Copy out every line of the items below exactly, from the line containing "603x605 pixels. At" down to the line containing "click(153, 270)", including both of those lines.

**Stored records:**
────────────────────

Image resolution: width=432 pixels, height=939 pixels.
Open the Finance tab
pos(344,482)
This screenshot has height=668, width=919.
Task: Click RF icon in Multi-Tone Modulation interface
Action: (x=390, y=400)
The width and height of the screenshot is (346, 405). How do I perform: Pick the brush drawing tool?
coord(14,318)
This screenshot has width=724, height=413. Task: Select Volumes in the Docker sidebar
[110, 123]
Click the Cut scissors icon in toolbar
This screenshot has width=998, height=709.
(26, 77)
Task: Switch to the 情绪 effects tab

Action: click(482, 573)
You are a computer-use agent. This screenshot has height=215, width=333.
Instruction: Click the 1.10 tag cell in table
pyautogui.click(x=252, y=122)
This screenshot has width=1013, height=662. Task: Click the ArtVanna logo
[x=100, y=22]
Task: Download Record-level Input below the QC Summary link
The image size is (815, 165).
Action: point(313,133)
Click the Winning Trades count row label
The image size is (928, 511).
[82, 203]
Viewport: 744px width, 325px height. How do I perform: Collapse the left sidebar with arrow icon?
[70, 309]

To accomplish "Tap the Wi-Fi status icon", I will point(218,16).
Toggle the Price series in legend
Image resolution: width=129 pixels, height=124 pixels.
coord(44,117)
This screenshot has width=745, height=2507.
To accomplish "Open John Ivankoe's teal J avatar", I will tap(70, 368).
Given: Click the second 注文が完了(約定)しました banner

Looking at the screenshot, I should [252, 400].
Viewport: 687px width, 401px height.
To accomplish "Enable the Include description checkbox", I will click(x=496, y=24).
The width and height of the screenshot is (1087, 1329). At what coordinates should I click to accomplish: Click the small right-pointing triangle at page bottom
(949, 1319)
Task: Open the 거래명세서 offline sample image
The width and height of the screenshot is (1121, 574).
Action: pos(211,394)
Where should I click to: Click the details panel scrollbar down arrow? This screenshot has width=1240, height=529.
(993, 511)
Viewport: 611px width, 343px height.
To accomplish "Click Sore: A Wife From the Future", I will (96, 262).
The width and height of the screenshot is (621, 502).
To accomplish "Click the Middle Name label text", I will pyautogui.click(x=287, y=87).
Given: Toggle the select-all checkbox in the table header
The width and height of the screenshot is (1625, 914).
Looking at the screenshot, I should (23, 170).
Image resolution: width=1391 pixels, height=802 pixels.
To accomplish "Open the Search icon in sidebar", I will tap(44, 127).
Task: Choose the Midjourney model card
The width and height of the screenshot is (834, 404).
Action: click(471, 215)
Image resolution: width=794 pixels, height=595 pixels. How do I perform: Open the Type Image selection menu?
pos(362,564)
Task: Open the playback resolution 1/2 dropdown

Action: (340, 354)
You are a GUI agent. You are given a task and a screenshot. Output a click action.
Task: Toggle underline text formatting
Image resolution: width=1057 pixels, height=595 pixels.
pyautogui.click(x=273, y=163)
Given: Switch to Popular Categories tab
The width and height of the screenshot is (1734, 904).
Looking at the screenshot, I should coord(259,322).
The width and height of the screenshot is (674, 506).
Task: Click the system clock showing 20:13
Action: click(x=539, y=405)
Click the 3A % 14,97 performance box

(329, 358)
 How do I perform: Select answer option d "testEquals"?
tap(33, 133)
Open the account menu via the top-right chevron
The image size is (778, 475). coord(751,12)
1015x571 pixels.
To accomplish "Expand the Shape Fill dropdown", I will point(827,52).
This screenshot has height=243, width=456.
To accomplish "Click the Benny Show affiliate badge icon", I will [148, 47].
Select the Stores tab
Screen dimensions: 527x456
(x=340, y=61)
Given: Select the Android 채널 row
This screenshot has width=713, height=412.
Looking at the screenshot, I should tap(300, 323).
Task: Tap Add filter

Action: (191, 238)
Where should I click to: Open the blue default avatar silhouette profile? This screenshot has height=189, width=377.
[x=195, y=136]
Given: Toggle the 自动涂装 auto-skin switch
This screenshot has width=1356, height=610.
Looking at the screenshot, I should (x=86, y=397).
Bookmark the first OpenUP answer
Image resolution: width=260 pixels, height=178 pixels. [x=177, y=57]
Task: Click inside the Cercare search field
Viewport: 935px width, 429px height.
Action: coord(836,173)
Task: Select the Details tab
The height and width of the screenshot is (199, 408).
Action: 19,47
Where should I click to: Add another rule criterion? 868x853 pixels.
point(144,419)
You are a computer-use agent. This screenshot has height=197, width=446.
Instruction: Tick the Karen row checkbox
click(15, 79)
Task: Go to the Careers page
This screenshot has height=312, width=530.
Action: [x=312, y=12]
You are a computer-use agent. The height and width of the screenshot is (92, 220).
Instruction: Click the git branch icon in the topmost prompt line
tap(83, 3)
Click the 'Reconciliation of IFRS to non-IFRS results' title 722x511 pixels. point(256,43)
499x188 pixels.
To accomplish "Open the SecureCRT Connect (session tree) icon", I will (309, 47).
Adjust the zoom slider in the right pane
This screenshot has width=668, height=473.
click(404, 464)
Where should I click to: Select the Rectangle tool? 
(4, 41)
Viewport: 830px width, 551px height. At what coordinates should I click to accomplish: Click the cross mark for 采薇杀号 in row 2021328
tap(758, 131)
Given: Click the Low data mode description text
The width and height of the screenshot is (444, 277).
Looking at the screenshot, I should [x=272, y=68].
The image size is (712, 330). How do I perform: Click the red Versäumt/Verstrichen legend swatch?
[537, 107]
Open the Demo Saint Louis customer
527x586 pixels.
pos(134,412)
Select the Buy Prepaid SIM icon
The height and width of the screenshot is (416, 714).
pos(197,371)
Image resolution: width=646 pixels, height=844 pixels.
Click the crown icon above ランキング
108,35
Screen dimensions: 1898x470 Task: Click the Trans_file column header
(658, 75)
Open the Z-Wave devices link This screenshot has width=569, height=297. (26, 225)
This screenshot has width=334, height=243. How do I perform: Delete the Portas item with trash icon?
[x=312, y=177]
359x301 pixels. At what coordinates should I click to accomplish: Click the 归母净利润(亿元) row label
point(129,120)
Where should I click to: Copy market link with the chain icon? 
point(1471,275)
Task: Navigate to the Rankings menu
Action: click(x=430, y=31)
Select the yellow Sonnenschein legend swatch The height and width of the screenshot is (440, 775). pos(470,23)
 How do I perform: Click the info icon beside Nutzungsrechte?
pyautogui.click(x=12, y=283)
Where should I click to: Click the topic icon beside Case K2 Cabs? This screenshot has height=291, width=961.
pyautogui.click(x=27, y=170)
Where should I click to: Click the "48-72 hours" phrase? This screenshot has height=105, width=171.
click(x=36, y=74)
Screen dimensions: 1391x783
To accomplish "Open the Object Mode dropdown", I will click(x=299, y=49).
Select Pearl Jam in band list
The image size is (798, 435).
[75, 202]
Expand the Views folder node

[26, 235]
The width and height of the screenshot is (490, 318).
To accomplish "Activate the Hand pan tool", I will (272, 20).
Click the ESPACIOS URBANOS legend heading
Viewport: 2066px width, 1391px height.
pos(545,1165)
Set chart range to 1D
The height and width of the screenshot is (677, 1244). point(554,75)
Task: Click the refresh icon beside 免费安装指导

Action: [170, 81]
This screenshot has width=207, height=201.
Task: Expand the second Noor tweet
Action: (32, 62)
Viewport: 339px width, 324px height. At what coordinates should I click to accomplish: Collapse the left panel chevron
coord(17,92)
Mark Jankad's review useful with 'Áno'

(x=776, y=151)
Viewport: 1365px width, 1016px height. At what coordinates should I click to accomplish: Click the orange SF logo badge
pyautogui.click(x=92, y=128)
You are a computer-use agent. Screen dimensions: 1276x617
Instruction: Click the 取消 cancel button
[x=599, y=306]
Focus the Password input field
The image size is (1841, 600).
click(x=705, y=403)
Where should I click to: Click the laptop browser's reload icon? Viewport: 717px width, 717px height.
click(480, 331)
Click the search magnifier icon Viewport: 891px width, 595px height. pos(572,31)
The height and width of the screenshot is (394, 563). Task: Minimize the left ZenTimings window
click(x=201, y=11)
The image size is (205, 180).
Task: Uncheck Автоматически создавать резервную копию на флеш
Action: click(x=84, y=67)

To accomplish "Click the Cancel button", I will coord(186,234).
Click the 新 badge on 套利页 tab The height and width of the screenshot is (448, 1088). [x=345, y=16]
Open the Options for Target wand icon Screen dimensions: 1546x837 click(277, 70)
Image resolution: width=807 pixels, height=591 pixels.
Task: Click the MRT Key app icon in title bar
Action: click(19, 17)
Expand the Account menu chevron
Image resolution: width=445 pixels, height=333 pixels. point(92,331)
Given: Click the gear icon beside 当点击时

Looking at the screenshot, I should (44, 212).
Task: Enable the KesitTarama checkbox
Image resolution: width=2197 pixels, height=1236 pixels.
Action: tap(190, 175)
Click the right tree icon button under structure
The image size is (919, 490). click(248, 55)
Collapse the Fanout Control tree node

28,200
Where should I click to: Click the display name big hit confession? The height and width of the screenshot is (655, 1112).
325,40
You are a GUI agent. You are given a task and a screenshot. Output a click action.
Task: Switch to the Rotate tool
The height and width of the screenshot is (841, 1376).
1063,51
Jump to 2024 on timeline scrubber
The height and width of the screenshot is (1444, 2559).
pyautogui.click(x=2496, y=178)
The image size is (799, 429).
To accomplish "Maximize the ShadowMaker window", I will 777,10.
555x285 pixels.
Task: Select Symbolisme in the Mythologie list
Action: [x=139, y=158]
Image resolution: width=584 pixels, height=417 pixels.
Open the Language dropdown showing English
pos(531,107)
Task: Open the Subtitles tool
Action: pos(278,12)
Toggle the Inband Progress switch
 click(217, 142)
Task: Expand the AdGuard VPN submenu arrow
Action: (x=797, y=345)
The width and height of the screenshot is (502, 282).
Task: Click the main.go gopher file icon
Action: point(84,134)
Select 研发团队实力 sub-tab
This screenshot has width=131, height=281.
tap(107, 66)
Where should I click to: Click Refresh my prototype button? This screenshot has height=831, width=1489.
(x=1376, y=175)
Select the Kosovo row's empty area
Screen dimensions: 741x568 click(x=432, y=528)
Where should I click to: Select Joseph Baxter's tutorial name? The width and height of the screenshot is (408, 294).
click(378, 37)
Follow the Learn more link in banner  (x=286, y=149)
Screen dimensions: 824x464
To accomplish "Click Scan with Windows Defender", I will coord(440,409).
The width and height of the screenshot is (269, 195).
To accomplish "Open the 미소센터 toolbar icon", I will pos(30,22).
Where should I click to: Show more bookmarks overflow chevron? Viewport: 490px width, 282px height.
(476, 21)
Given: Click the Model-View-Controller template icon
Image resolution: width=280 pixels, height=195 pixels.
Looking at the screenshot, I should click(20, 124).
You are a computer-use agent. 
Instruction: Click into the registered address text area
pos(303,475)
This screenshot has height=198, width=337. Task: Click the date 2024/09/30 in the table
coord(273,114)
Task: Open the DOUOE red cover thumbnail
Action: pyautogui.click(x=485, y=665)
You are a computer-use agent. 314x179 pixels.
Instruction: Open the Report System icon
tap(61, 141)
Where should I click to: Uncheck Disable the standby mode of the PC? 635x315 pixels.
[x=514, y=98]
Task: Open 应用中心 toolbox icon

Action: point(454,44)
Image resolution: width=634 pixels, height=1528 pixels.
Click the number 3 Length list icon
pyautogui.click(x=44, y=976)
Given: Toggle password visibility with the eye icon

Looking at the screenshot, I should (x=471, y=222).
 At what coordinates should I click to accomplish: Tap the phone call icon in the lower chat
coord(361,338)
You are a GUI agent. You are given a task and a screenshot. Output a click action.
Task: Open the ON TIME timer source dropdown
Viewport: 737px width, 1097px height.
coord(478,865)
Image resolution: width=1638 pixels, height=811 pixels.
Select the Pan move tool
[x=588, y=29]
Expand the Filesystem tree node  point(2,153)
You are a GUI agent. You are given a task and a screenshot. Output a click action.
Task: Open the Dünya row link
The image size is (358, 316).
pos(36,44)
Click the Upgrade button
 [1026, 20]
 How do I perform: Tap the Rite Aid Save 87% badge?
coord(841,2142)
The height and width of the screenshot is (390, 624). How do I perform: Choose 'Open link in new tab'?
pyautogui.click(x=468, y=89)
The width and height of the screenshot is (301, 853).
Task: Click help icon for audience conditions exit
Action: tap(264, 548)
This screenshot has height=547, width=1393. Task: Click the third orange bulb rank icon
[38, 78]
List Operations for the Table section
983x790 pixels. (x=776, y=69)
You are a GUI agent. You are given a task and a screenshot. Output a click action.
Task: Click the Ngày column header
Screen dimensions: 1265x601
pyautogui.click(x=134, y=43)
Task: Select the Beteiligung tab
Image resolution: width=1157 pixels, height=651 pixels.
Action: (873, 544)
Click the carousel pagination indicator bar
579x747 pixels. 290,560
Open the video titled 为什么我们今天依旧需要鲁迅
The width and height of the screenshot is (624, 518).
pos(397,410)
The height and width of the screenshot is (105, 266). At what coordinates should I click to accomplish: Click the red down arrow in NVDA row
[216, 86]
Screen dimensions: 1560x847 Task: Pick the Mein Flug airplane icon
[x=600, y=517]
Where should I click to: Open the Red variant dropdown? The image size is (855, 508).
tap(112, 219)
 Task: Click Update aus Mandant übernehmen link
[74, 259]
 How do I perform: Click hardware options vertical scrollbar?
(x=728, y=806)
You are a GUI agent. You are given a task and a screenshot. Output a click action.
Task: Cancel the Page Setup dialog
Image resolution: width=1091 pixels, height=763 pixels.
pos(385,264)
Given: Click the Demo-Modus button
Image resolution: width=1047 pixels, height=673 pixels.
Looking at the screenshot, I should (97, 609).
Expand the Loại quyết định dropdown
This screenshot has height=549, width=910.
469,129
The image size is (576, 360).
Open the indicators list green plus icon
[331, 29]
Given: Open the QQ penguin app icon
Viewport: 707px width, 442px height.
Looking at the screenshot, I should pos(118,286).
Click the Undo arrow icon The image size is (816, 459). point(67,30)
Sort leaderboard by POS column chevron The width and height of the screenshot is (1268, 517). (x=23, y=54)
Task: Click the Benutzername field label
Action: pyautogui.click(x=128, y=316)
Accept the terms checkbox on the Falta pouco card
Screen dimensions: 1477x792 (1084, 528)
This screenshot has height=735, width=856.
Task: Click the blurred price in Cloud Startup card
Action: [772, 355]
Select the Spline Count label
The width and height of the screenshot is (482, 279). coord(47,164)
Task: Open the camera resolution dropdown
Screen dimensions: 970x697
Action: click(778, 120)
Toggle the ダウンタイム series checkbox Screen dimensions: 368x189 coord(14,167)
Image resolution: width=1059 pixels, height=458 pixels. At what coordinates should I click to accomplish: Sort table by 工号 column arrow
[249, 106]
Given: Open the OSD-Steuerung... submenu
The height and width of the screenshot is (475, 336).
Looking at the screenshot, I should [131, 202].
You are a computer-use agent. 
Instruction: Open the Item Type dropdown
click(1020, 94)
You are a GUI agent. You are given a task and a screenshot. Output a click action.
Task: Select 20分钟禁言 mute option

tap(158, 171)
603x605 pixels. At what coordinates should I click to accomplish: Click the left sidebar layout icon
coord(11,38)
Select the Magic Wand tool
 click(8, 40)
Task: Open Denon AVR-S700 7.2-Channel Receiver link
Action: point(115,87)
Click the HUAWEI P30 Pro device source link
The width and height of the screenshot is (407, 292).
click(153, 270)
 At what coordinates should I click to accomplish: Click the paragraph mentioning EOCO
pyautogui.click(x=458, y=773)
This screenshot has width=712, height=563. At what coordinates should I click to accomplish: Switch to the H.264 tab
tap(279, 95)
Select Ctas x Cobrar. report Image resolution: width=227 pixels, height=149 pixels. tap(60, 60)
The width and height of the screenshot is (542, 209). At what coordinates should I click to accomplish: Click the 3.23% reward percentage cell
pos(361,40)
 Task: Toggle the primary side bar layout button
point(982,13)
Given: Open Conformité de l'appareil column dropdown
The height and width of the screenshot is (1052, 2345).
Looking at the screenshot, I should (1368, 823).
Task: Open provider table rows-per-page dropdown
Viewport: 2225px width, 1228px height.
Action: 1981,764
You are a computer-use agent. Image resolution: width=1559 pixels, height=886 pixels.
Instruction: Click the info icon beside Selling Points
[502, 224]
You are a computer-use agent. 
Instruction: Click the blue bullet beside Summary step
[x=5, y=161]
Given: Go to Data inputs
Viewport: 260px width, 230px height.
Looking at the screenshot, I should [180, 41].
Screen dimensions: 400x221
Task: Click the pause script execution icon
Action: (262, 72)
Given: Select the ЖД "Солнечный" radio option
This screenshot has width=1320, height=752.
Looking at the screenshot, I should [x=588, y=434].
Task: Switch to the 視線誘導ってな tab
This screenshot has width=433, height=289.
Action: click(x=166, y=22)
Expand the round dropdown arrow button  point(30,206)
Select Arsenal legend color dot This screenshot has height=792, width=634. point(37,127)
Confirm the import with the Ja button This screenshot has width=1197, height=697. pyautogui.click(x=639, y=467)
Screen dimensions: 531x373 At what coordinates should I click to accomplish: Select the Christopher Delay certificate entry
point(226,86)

────────────────────

**Completed exercise:**
603x605 pixels. At what coordinates should I click to accomplish: Click the left sidebar layout icon
coord(11,38)
Select the Magic Wand tool
 click(8, 40)
Task: Open Denon AVR-S700 7.2-Channel Receiver link
Action: point(115,87)
Click the HUAWEI P30 Pro device source link
The width and height of the screenshot is (407, 292).
click(153, 270)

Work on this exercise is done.